Thromboembolic disease (TED) is a considerable social and health problem. The solution evidently consists in the prevention of TED in clinical fields, not in the treatment itself.
We can assume that effective prevention consequently reduces the cost of the following treatment. A lethal pulmonary embolism (PE) can be the first and the final clinical manifestation in patients with an asymptomatic deep venous thrombosis.
This makes the systematic prevention of venous thromboembolism in higher risk patients necessary. Unfortunately, pharmacological prevention has been used less than would be needed.
Inseparable from the TED prevention are physical methods. Pharmacological possibilities of the thromboembolic disease prevention were significantly extended within the past decade.
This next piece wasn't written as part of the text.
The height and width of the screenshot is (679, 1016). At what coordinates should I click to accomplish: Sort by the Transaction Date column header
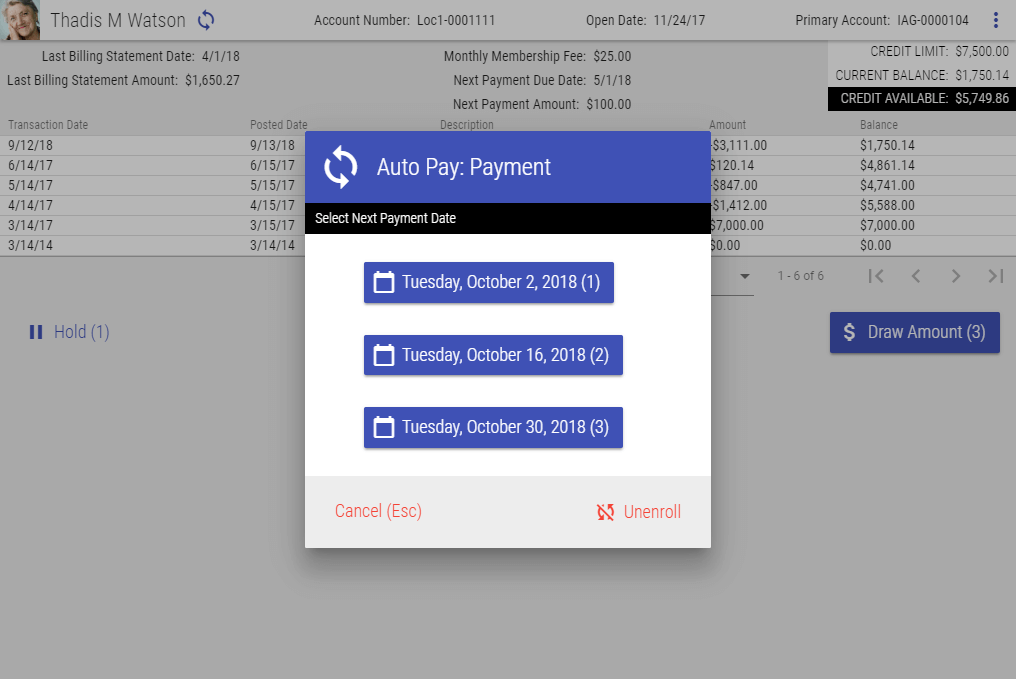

To ensure the TED prevention after the total replacement (TEP) of hip and knee joints the following rules need to be observed: the TED prevention should be effected with LMWH, fondaparinux, dabigatran, rivaroxaban or apixaban for a period of 28-35 days after the hip joint replacement surgery and for 14 days after the knee joint replacement. The use of ASA, dextran and UFH as a thromboprophylaxis after the hip and knee joint TEP is not justified within the Czech Republic.
Physical means (graduated compression stockings or IPC) can be used to support the recommended pharmacological treatment, they should not be used individually except in cases where pharmacological thromboprophylaxis is contraindicated.